Physicians and the Ontario Human Rights Code
Ontario Human Rights Commission attempts to suppress freedom of
conscience (August-September, 2008)
Submission re: Physicians and the Ontario Human Rights Code
Catholic Civil Rights League
September 12, 2008
Reproduced with permission
Dr. Preston Zuliani
President
College of Physicians and Surgeons of Ontario
80 College Street
Toronto, ON M5G 2E2
Via e-mail:
policyfeedback@cpso.on.ca
Re: Physicians and the Ontario Human Rights Code
Dear Dr. Zuliani,
The following comments are with respect to the CPSO's draft document
"Physicians and the Ontario Human Rights Code." The Catholic Civil Rights
League is a national non-profit association dedicated to upholding religious
and conscientious freedom.
While the effort to help physicians comply with changes to the operations
of the Ontario Human Rights Code is commendable, parts of this draft raise
significant concerns for freedom of religion and conscience.
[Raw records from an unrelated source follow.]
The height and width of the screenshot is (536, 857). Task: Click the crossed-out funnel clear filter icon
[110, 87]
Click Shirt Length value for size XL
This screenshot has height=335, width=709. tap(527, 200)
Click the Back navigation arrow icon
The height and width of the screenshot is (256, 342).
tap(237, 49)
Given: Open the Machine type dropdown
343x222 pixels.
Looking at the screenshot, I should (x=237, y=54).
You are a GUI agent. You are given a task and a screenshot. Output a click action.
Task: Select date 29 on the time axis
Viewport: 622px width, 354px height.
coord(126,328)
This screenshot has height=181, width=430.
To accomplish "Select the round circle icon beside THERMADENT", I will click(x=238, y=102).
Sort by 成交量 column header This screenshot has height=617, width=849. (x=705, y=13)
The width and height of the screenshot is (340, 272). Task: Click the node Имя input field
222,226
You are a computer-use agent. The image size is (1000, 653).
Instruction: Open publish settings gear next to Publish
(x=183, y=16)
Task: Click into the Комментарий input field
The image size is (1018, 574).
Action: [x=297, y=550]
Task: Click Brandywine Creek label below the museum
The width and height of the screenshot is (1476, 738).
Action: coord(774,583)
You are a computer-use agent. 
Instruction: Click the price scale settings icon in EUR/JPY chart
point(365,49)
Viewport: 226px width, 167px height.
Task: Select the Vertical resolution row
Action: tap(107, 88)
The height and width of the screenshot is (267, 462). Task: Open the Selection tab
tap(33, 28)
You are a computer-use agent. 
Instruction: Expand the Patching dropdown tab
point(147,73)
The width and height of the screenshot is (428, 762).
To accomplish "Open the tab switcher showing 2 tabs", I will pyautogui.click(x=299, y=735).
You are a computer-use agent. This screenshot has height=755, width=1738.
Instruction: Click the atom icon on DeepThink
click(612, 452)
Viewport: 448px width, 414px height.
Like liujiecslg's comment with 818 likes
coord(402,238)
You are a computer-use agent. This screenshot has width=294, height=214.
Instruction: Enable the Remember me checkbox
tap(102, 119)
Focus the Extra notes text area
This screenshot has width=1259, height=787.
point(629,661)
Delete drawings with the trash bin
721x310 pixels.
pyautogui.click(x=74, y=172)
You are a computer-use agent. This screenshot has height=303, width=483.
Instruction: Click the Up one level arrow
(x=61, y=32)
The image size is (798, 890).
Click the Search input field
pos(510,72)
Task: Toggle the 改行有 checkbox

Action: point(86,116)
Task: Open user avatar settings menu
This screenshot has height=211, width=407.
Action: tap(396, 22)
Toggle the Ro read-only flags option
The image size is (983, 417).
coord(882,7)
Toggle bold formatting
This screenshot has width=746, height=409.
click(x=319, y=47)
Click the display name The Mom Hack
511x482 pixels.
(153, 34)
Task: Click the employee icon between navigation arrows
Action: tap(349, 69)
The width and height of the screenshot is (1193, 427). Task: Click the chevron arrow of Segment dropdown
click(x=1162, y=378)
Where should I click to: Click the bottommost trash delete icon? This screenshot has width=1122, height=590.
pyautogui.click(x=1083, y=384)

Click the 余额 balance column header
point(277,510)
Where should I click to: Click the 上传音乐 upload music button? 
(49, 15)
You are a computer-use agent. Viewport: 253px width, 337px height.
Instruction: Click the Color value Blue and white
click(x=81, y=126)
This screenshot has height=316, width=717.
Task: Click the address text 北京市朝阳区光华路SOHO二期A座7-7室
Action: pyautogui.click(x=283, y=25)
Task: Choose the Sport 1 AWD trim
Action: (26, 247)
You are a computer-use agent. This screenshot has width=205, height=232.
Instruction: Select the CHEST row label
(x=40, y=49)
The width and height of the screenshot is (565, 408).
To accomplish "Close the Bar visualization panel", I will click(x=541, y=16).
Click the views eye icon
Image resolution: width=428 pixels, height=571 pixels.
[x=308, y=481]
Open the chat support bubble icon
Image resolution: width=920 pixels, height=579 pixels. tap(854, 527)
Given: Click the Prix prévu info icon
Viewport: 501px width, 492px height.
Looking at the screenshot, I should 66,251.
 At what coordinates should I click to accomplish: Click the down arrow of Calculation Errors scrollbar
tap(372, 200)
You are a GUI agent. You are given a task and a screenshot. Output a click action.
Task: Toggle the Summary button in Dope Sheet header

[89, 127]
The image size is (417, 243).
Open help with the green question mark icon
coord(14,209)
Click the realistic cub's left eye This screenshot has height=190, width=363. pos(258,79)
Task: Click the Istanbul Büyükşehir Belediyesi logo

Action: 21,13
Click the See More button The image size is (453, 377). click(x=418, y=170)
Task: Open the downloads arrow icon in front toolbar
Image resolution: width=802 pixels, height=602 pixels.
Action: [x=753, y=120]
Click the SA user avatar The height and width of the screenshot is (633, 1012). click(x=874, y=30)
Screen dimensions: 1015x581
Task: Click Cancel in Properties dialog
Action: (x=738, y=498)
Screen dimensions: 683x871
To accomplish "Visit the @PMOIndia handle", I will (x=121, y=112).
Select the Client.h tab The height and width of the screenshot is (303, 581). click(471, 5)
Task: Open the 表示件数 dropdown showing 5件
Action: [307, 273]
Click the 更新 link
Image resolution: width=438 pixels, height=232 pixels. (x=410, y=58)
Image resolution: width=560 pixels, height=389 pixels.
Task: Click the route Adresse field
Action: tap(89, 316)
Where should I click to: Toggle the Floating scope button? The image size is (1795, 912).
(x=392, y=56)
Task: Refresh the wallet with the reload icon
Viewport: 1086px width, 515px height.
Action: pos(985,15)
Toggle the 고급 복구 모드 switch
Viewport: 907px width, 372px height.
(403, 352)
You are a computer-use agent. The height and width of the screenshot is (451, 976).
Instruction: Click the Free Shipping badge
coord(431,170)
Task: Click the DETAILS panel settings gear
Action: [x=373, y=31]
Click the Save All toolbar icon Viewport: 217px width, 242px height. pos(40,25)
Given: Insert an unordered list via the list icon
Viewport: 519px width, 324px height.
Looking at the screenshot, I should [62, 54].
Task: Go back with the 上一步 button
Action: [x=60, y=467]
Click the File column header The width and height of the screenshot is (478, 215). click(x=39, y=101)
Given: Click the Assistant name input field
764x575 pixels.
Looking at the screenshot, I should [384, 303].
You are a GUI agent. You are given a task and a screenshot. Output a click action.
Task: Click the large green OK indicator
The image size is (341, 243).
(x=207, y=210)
The draft policy states, "Physicians should be aware that decisions to
restrict medical services offered, to accept individuals as patients or to
end physician-patient relationships that are based on moral or religious
belief may contravene the Code, and/or constitute professional misconduct."
This strongly suggests an unreasonable limitation on physicians' ability to
exercise religious and freedom in their professional practices.
As the draft document states, religious and conscientious beliefs are an
integral part of the person. Therefore, the statement below is somewhat
problematic:
Personal beliefs and values and cultural and religious
practices are central to the lives of physicians and their patients.
However, as a physician's responsibility is to place the needs of the
patient first, there will be times when it may benecessary for physicians to
set aside their personal beliefs in order to ensure that patients or
potential patients are provided with the medical treatment and services they
require.
Canada has an established custom of accommodating sincerely held
religious and conscientious convictions as much as possible. The expectation
that physicians must set aside their beliefs with regard to treatments or
referrals that violate their conscience is unreasonable, and at odds with
the CMA's Joint Statement on Preventing and Resolving Ethical Conflicts
Involving Health Care Providers and Persons Receiving Care (1998); also
Journal of the Canadian Medical Association, April 24,07).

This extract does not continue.